Just thought i'd share with you some of goat pics!:shades: i was looking on the images and found some of these nice anglo nubianpics so thought i would share:rainbow:

the 5th one is especially for nubian fan cause it looks like one of her goats


----------



## ksalvagno (Oct 6, 2009)

Nice!


----------



## Jocelnlee (Oct 10, 2013)

Good looking crew, is #4 huge or are you tiny?! Lol


----------



## Jessica84 (Oct 27, 2011)

That's what I'm saying!!! Love the color on those 3.....3rd from last


----------



## usamagoat (May 2, 2013)

me too!:shades:


----------



## kenzie (Sep 22, 2013)

They look great


----------



## Cedar Point Kikos (Oct 16, 2013)

Love the little brown guy!
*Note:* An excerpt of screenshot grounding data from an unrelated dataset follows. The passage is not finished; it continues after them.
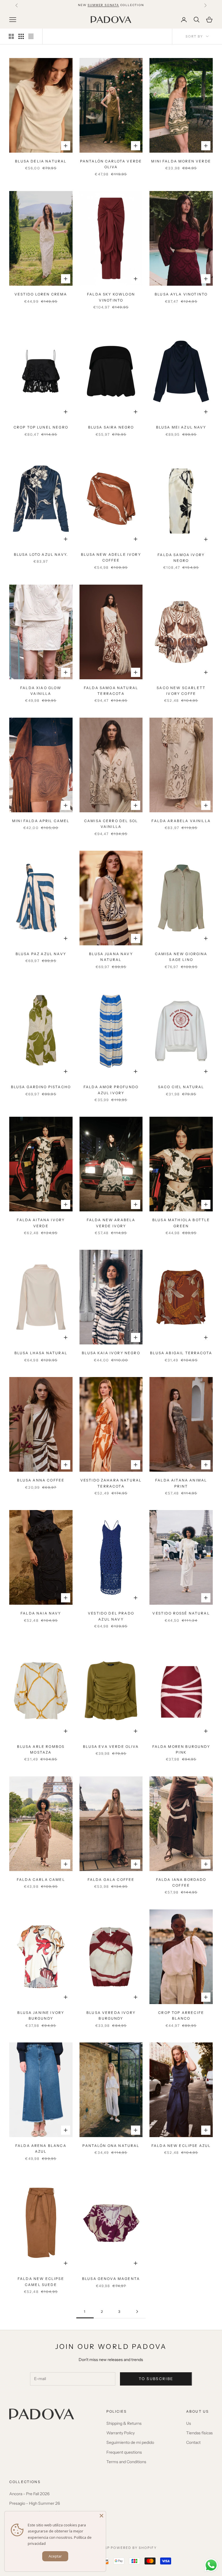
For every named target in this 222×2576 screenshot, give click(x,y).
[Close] (101, 2516)
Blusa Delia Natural (40, 161)
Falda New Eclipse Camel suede (41, 2281)
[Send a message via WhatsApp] (211, 2565)
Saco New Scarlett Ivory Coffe (181, 691)
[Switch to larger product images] (11, 36)
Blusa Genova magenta (111, 2278)
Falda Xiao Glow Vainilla (40, 691)
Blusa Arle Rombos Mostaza (40, 1749)
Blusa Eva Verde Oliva (111, 1746)
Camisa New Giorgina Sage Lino (181, 957)
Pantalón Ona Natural (110, 2145)
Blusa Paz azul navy (41, 954)
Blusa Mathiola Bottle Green (181, 1223)
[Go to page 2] (137, 2311)
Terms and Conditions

Cutie!
What a big buck! I didn't Nubians could get that big.


----------



## usamagoat (May 2, 2013)

LLNkikos said:


> Love the little brown guy! Cutie!
> What a big buck! I didn't Nubians could get that big.


yep thats how nubians can grow:leap:


----------



## kccjer (Jan 27, 2012)

Just an FYI...these are images from the web. But they sure are some awesome pics!! I love looking at the different breed images.


----------



## usamagoat (May 2, 2013)

kccjer said:


> Just an FYI...these are images from the web. But they sure are some awesome pics!! I love looking at the different breed images.


I know they are i said i was looking on google images about some anglonubans? duh:rose:


----------



## kccjer (Jan 27, 2012)

usamagoat said:


> I know they are i said i was looking on google images about some anglonubans? duh:rose:


LOL I know you did! But some responses on here indicate that some people thought they were YOUR animals. LOL


----------



## NubianFan (Jun 3, 2013)

Beautiful Goats! And yes #5 does resemble Dru quite a bit. I love that big buck, that lady does not look short either look at her long legs. My friend has a buck that is at least that big if not bigger though.


----------



## Maggie (Nov 5, 2010)

They are just beautiful!


----------



## HorsePrerace (Jul 25, 2013)

Gorgeous pics thx for sharing!


----------



## dayofthunder (Aug 23, 2013)

I love the 2nd pic with the cute little tongue. So cute!


----------



## thomcarol (Feb 3, 2012)

Beautiful goats.


----------